In the past, Heritage has been somewhat weak on alternative or underground comics. They seem to have been making an effort over the past year to correct this. There has been a good deal of high-quality underground comix artwork sold (including a lot of very expensive items by Robert Crumb), and since March of 2010, there has been more-or-less weekly sales of Jaime Hernandez pages.

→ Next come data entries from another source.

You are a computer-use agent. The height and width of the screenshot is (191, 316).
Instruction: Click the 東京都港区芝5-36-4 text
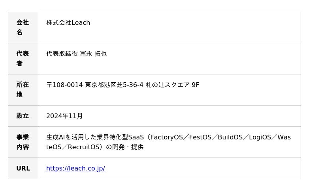pos(114,85)
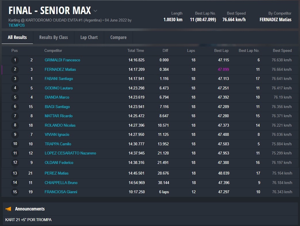Switch to the Results By Class tab
This screenshot has width=300, height=226.
pos(53,37)
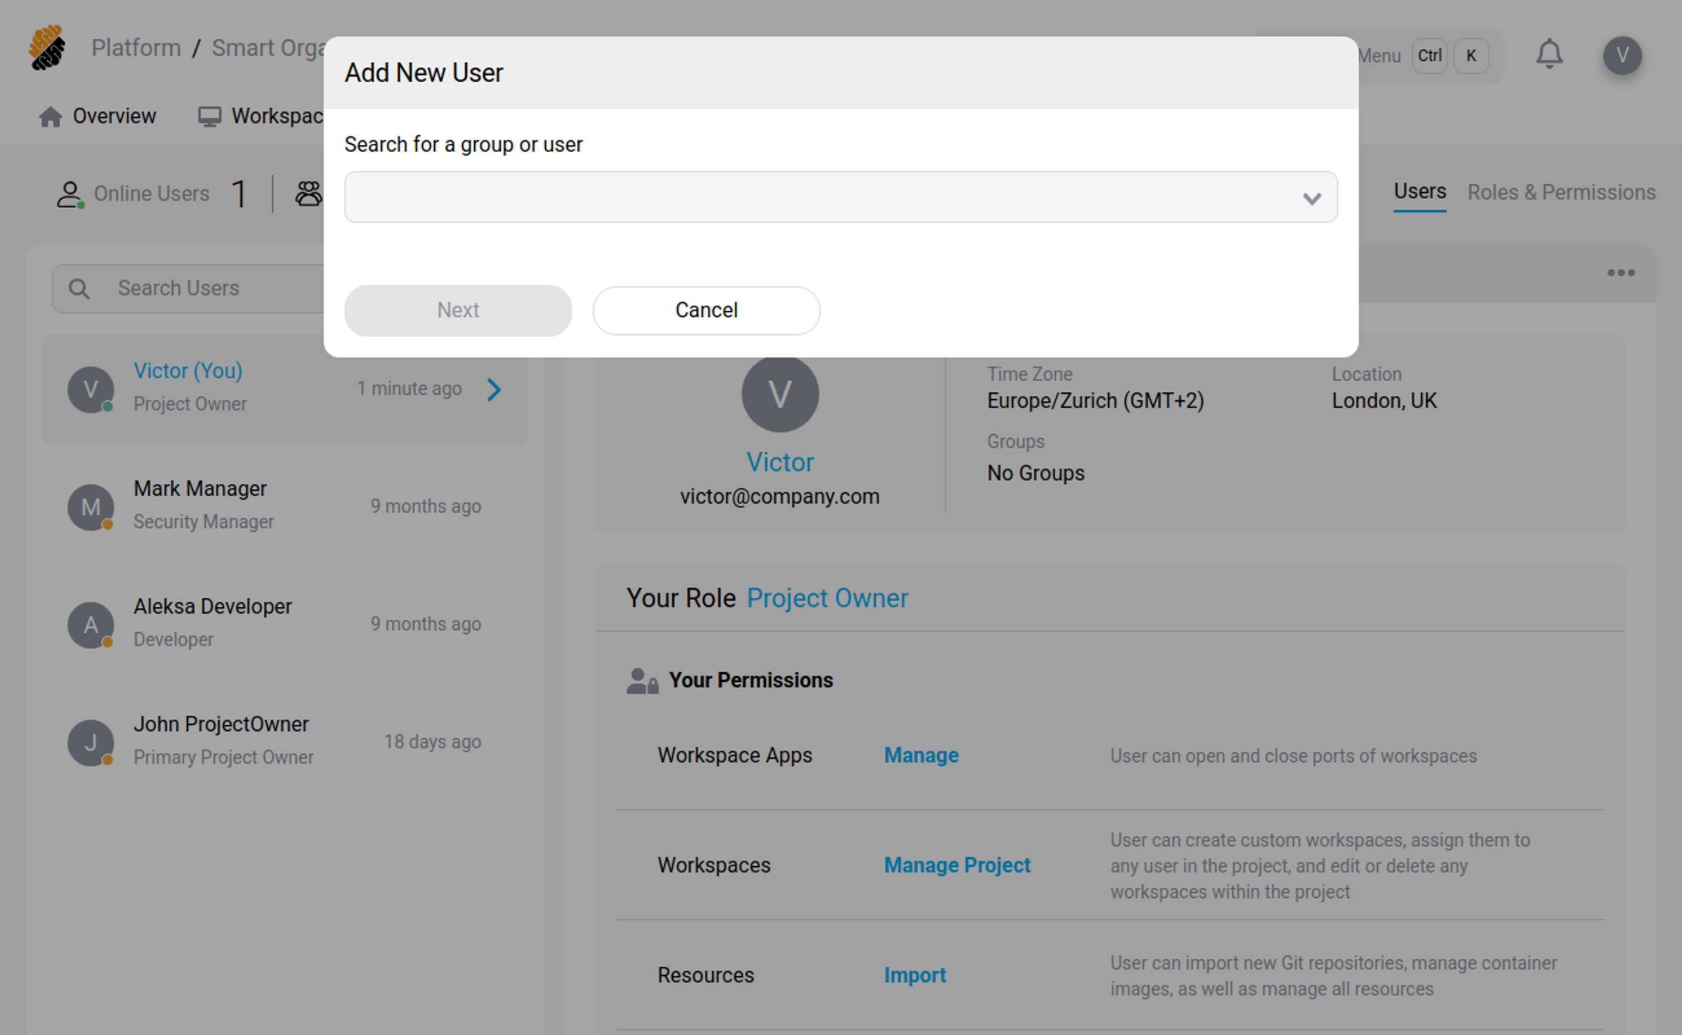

I was curious about this. Was there a relation with the book coming out and the pages becoming available? I asked Hignite, and he told me that it was a coincidence and added that he didn’t think his book had any effect on prices. “I’m not sure the “Art of…” book meant too terribly much to Jaime’s market. His reputation was made long ago.” Most of the work that has been sold in 2010 comes from a single consigner. This is someone Hignite knew and had hoped for a long time would put the collection up for auction. It just happened to roughly coincide with the book being shipped.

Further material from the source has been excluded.